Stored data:
============

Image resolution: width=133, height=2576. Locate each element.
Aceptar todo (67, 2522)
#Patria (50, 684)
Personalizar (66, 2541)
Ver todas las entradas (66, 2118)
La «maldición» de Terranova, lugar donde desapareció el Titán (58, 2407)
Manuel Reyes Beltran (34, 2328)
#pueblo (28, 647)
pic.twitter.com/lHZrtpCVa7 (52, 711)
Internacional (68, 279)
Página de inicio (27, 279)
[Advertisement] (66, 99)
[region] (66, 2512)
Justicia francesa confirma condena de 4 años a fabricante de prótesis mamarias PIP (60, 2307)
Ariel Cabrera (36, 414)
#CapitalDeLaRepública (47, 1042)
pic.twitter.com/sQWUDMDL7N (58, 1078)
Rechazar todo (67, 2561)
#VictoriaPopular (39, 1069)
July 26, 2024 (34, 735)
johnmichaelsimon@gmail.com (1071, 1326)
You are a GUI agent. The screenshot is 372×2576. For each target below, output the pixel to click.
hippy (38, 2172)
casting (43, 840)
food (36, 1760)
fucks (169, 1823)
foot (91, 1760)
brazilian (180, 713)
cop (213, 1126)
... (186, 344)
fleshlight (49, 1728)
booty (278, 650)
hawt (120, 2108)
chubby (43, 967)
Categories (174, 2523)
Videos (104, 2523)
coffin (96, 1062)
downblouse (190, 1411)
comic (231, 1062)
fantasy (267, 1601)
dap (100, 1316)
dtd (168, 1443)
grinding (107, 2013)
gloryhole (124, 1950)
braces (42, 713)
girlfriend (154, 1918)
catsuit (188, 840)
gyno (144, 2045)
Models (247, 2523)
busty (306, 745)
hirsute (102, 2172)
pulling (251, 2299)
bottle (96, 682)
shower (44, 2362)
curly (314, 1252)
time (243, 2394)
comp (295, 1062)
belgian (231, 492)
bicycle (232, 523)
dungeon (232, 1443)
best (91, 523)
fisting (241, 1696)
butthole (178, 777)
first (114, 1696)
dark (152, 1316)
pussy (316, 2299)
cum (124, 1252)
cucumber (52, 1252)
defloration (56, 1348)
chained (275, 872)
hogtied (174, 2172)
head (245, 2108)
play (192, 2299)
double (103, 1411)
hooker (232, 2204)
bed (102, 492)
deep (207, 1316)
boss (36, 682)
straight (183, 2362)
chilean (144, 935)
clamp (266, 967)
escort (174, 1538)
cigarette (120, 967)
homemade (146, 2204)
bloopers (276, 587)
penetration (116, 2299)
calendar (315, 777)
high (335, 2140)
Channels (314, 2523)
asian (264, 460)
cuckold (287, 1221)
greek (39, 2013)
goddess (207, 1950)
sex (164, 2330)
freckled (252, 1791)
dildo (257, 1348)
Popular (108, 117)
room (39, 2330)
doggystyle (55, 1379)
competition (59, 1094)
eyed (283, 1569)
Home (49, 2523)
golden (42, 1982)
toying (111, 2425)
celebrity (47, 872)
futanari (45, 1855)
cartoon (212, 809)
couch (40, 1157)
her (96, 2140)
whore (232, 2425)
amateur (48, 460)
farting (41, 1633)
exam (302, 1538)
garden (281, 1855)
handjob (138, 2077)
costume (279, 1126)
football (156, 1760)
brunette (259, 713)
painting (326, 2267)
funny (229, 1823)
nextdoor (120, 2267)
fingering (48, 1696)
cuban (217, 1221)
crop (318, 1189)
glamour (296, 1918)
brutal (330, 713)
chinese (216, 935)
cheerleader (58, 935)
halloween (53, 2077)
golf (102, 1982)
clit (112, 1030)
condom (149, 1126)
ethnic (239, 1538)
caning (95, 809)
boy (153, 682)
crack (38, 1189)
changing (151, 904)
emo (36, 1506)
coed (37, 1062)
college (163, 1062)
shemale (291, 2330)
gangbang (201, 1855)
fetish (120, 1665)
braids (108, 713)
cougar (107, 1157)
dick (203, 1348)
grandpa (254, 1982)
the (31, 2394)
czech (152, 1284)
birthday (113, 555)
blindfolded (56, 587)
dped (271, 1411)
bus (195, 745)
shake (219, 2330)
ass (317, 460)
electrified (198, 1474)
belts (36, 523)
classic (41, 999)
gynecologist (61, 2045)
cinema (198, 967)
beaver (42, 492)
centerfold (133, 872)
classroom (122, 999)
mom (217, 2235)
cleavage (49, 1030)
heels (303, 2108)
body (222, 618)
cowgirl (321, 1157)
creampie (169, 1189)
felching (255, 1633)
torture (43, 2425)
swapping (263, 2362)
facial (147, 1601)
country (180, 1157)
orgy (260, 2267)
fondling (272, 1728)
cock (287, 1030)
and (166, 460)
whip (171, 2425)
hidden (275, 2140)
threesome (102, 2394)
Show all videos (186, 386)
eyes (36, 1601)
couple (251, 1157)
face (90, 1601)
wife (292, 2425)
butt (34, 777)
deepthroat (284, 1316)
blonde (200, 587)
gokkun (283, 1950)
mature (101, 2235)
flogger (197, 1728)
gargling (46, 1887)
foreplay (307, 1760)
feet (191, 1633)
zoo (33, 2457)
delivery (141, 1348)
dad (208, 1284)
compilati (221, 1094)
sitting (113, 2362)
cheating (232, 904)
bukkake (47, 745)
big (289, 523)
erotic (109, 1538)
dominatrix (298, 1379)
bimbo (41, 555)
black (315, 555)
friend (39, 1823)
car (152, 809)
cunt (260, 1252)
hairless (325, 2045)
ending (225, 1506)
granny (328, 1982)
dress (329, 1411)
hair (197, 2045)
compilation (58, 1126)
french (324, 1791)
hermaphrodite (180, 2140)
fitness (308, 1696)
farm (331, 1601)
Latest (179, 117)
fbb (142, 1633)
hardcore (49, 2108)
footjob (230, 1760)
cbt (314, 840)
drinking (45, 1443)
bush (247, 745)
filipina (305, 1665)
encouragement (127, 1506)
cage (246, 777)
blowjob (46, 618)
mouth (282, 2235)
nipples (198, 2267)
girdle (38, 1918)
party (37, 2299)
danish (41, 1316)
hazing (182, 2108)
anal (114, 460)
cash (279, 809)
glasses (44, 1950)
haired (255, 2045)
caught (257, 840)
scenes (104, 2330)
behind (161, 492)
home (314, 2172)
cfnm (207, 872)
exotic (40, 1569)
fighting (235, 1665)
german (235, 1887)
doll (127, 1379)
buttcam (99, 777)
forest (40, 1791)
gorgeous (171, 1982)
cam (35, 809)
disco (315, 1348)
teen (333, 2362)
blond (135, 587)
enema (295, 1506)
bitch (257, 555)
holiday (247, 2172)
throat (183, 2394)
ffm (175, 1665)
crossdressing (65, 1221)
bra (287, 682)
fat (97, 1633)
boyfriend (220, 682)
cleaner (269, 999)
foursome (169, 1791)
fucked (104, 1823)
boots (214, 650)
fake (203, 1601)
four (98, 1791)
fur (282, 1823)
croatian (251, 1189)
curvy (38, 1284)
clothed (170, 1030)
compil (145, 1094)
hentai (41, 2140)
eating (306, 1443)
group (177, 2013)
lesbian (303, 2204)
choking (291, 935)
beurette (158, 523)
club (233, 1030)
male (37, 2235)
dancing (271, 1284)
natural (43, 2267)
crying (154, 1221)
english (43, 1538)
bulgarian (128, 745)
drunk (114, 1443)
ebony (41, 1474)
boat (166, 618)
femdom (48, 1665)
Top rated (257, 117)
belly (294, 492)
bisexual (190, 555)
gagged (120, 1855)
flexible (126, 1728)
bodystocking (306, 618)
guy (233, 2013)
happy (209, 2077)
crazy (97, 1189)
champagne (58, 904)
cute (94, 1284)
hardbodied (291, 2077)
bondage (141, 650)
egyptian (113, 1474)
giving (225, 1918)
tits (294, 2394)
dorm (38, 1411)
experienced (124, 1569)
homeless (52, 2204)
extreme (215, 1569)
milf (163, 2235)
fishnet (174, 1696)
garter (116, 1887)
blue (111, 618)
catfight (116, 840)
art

============

### Problem to work on:
Return the total of lines in these records that hold "twitter", without any other words.

### Solved exercise:
2